Varias obras públicas en la provincia de Buenos Aires, ya financiadas por organismos internacionales, permanecen paralizadas debido a que Luis Caputo se negó a firmar los avales requeridos para avanzar con los proyectos. Estas autorizaciones son imprescindibles para que el gobierno provincial pueda ejecutar las obras y están vinculadas a créditos otorgados por entidades como el Banco Interamericano de Desarrollo (BID), la Corporación Andina de Fomento (CAF) y el Fonplata.
Caputo ya aprobó avales similares para otras diez provincias, permitiendo que proyectos por cerca de 2.000 millones de dólares se pondrán en marcha. Sin embargo, los proyectos en Buenos Aires continúan estancados a la espera de una firma que el exfuncionario aún no concede, afectando iniciativas de infraestructura vitales para la región.
Entre las obras afectadas destaca la construcción de una nueva planta depuradora cloacal para las localidades de La Plata, Berisso y Ensenada, zonas que enfrentan un crítico problema ambiental debido a que gran parte de las descargas cloacales se vierten directamente al Río de la Plata sin tratamiento. Actualmente, solo una fracción de los efluentes recibe proceso adecuado, mientras que el resto impacta negativamente el ecosistema local.

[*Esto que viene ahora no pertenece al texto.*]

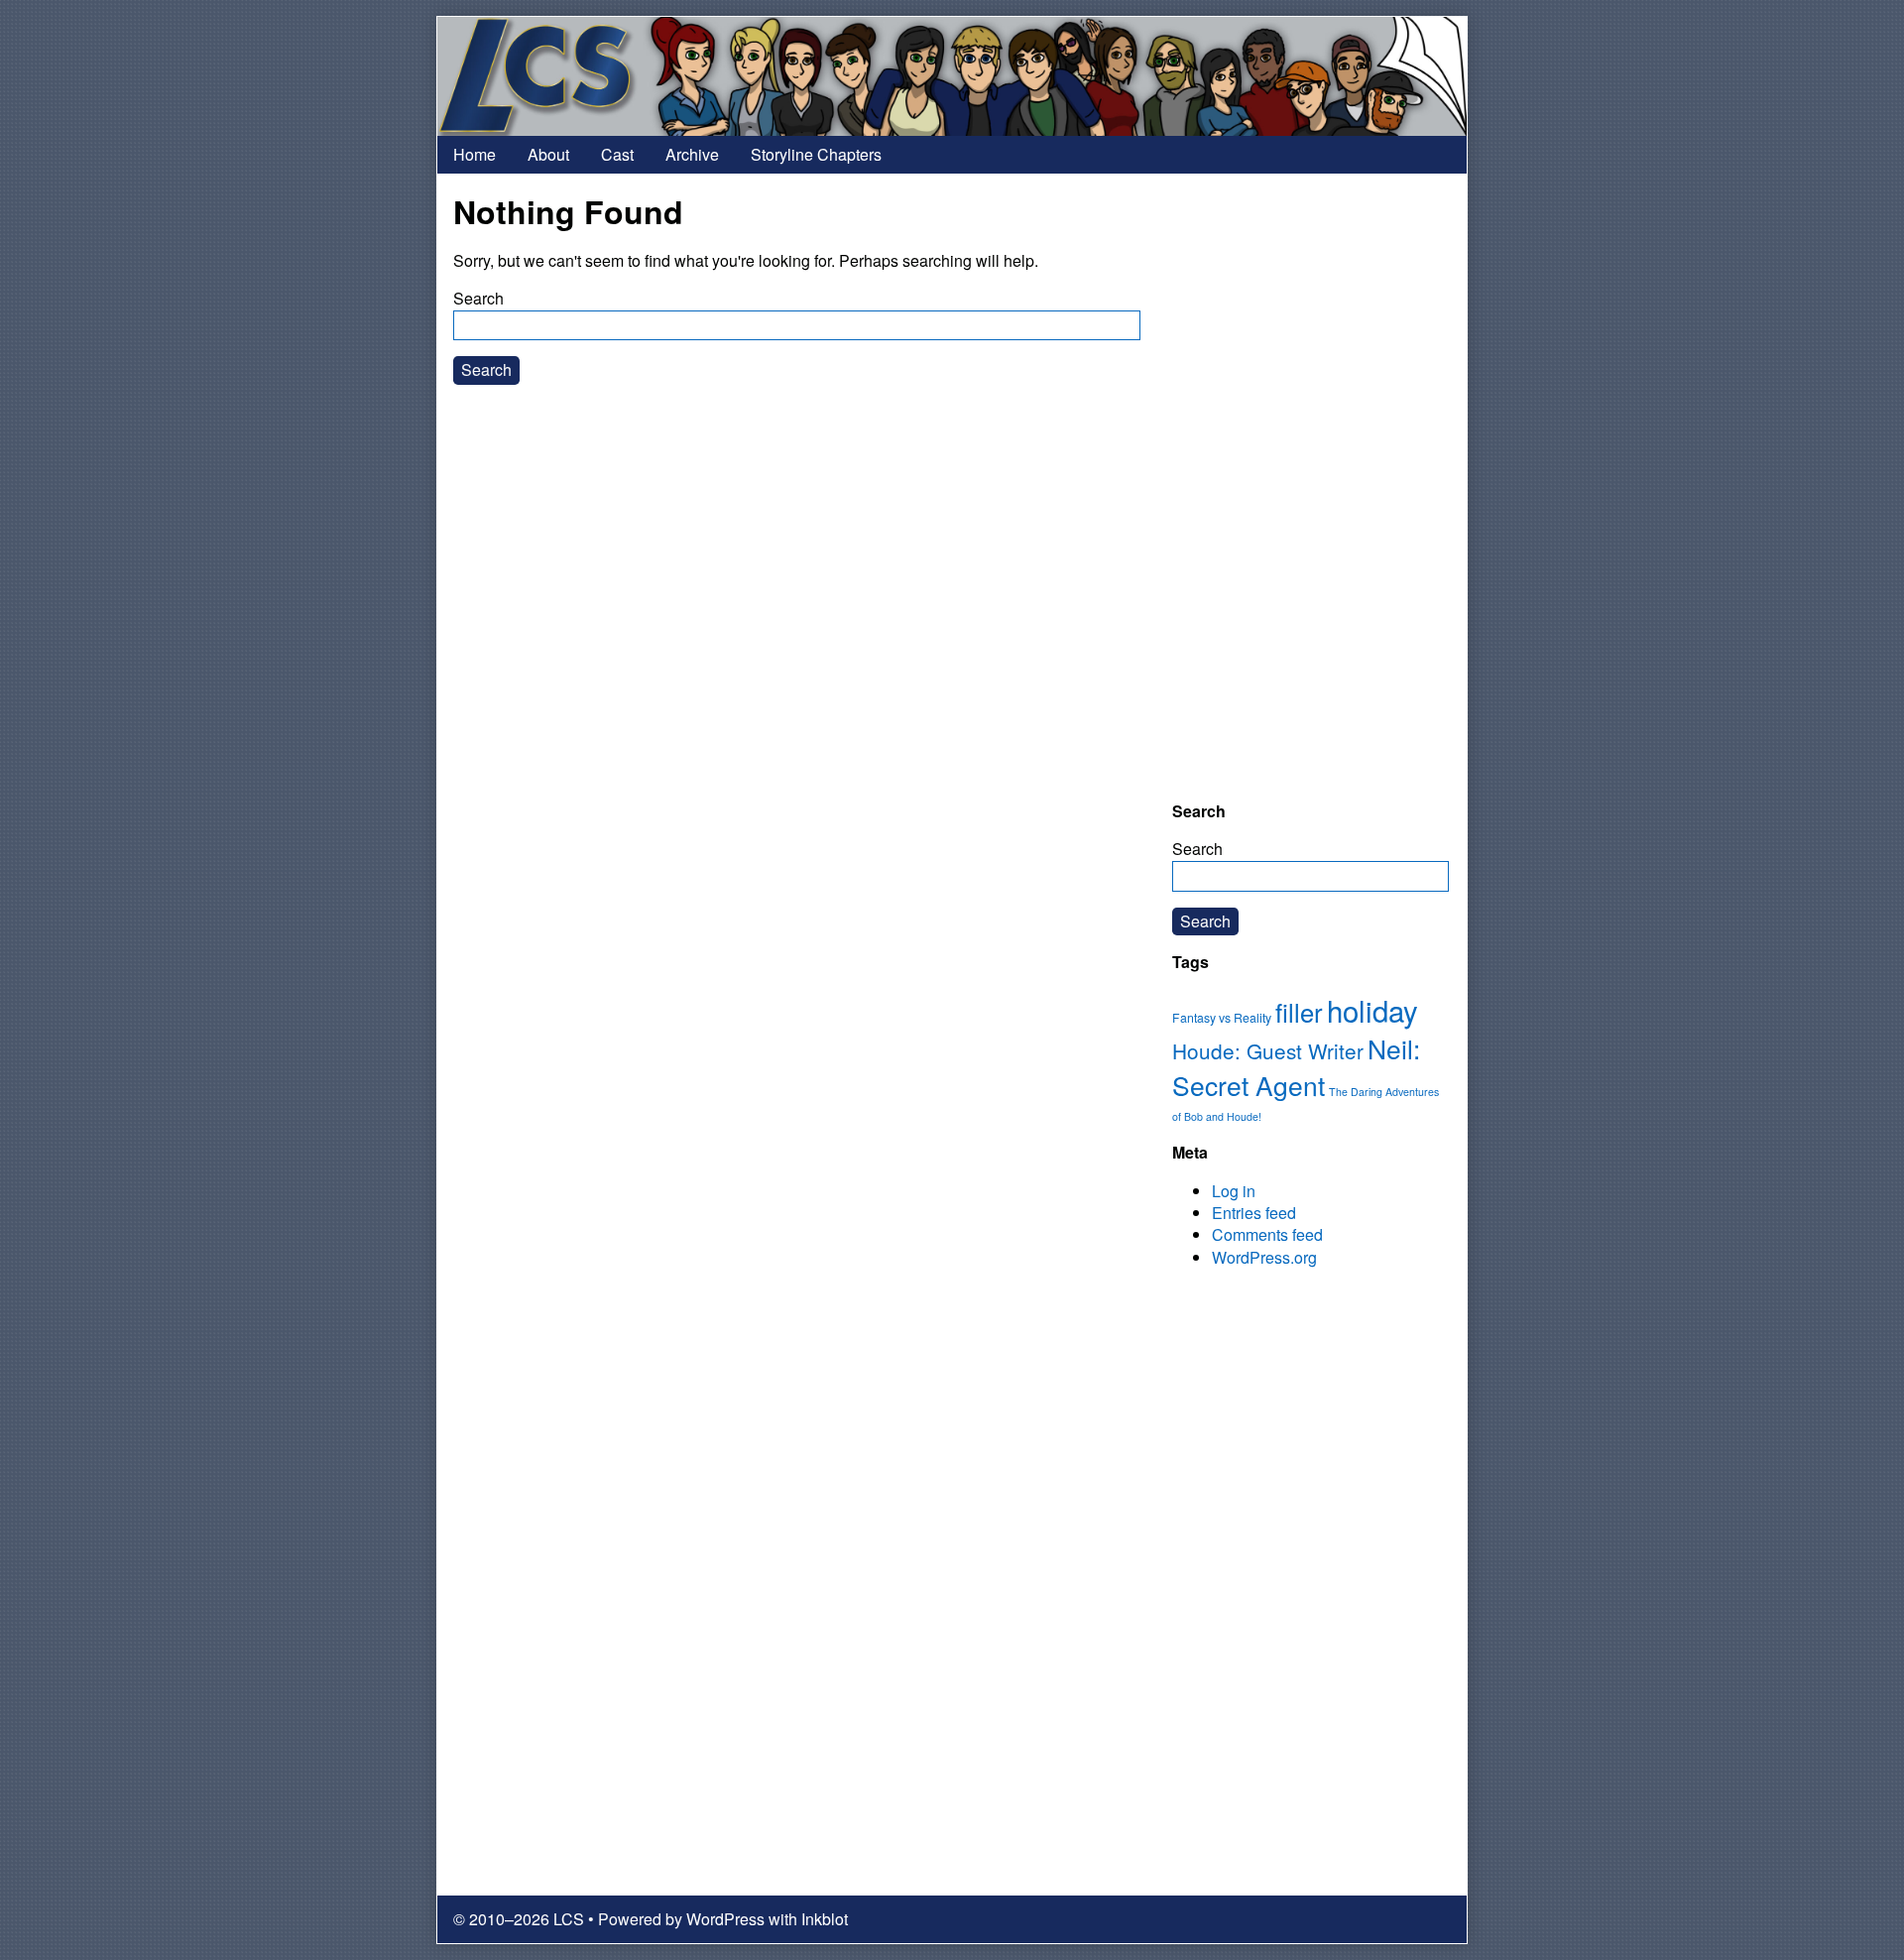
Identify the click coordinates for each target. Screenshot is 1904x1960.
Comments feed (1267, 1234)
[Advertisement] (1310, 487)
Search (478, 298)
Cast (617, 154)
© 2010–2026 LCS (518, 1918)
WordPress (725, 1918)
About (548, 154)
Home (474, 154)
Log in (1233, 1190)
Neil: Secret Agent (1296, 1067)
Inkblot (824, 1918)
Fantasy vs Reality (1221, 1018)
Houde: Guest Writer (1268, 1050)
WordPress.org (1264, 1257)
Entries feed (1254, 1212)
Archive (692, 154)
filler (1299, 1012)
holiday (1372, 1010)
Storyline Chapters (816, 154)
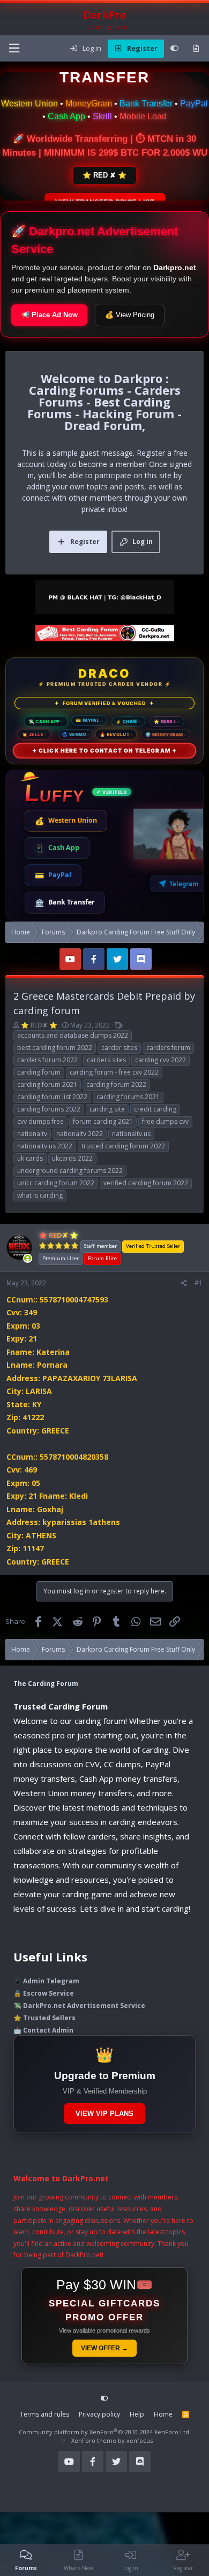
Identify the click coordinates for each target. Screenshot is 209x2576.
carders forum (168, 1047)
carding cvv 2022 (160, 1059)
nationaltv (32, 1133)
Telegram (183, 884)
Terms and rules (44, 2414)
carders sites (106, 1059)
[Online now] (27, 1258)
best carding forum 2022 (54, 1047)
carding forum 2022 (116, 1084)
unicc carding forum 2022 (55, 1182)
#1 (199, 1282)
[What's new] (196, 48)
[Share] (184, 1283)
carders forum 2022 (47, 1059)
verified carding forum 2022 (145, 1182)
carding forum (39, 1072)
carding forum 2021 (47, 1084)
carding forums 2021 (128, 1096)
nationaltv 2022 (79, 1133)
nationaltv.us (131, 1133)
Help (137, 2414)
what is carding (40, 1195)
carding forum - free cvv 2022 (114, 1072)
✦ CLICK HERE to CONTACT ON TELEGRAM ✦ (104, 750)
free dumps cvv (165, 1121)
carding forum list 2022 (52, 1096)
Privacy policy (99, 2414)
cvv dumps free (40, 1121)
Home (163, 2414)
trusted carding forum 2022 (123, 1146)
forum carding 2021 (103, 1121)
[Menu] (14, 48)
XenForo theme (93, 2440)
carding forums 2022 (48, 1109)
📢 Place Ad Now (49, 315)
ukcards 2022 (72, 1158)
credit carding (155, 1109)
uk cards (30, 1158)
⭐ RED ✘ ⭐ (104, 175)
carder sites (119, 1047)
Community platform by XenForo (105, 2432)
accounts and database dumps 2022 (72, 1035)
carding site (107, 1109)
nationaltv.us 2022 (44, 1146)
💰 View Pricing (129, 315)
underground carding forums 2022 (70, 1170)
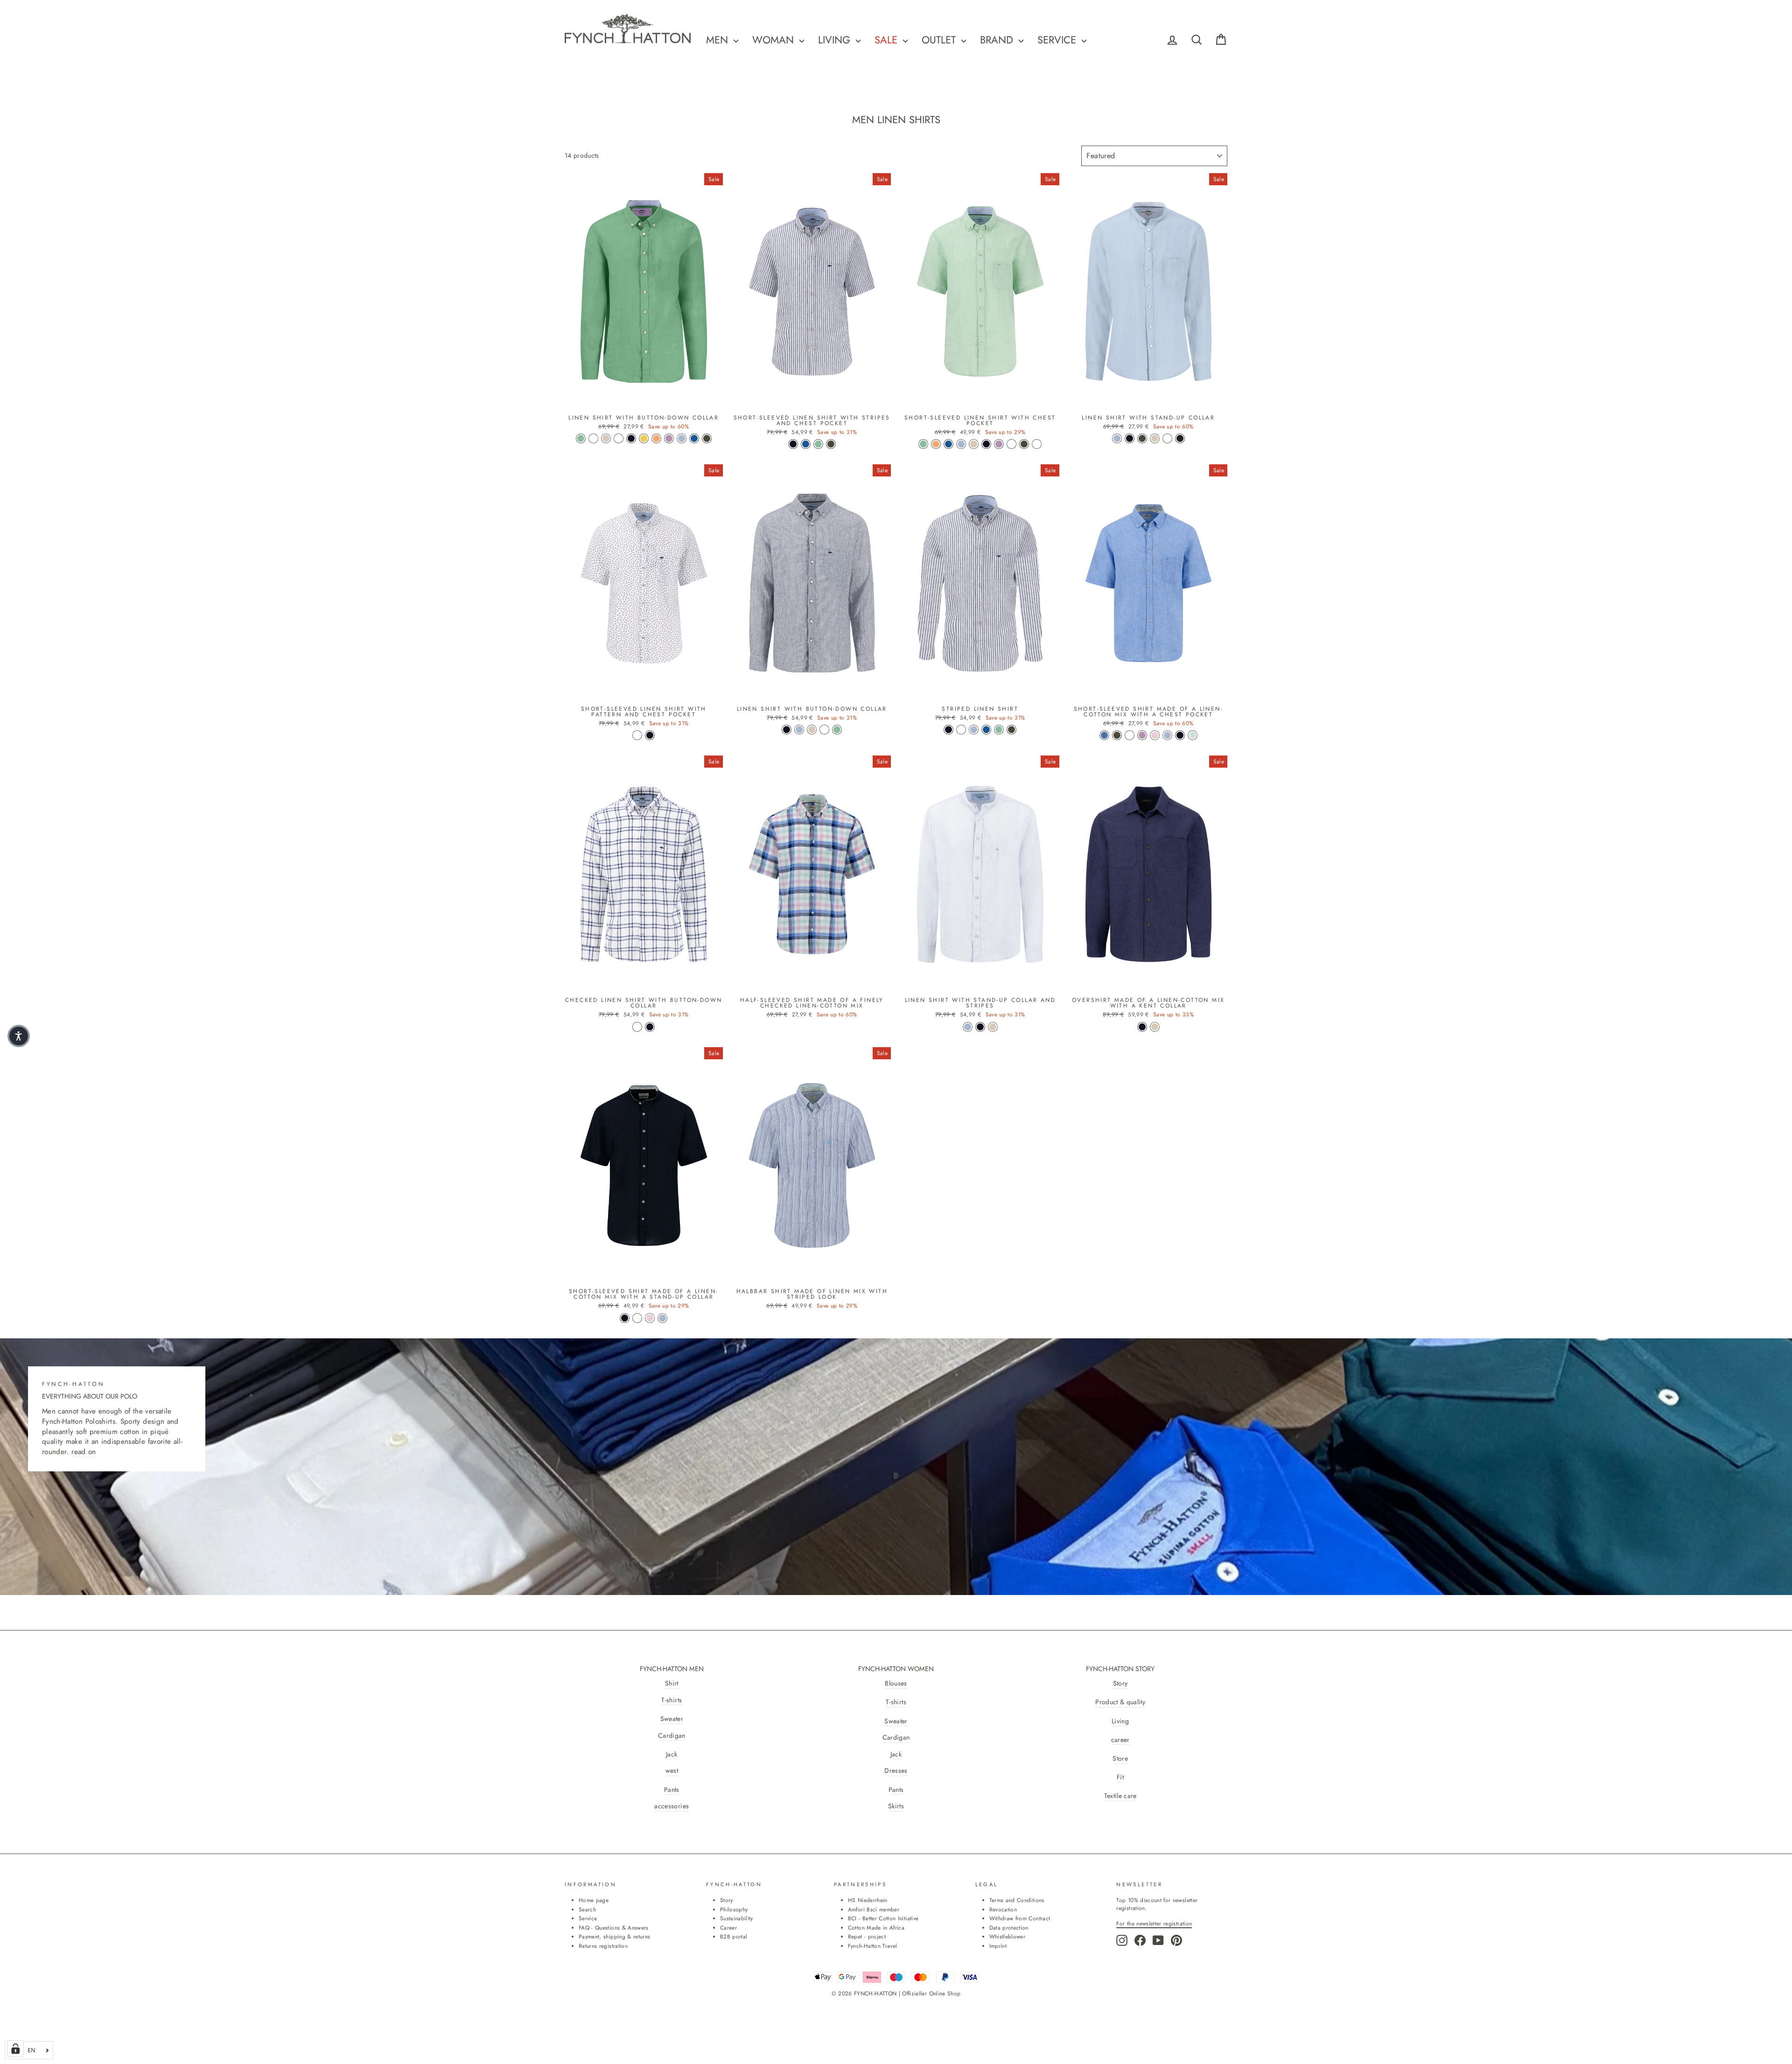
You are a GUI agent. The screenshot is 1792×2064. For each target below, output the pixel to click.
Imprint (998, 1946)
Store (1120, 1758)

También está bloqueado un proyecto estratégico para la mitigación de inundaciones: la construcción de un Túnel Aliviador que conectaría el arroyo Las Piedras con el Río de la Plata, obra clave para reducir el impacto de las lluvias en el sur del conurbano bonaerense. Otro proyecto postergado es un acueducto financiado con fondos de Kuwait para la ciudad de La Plata, con una inversión cercana a los 63 millones de dólares.
Además, la nueva Planta Potabilizadora para La Plata, Berisso y Ensenada —financiada por la CAF—, que busca resolver los problemas de escasez y baja presión de agua en la región, también se ve afectada. La planta actualmente en servicio tiene más de 70 años y no es suficiente para cubrir la creciente demanda.
La negativa de Caputo impacta incluso en proyectos viales importantes, como la construcción de la autopista en la Ruta 11 y la rehabilitación integral de la Ruta 6. Para estos y otros trabajos, existen préstamos con vencimiento próximo que requieren la aprobación inmediata del aval para evitar incumplimientos y garantizar la continuidad.
Frente a esta situación, el juez Alberto Recondo ordenó a Caputo responder en un plazo de diez días respecto a los pedidos de aval, declaración que no tuvo respuesta y que el magistrado calificó como una “restricción al financiamiento internacional” que complica la ejecución prevista de las obras. La demora pone en riesgo mejoras urgentes para infraestructura sanitaria, ambiental y vial en la provincia más poblada del país.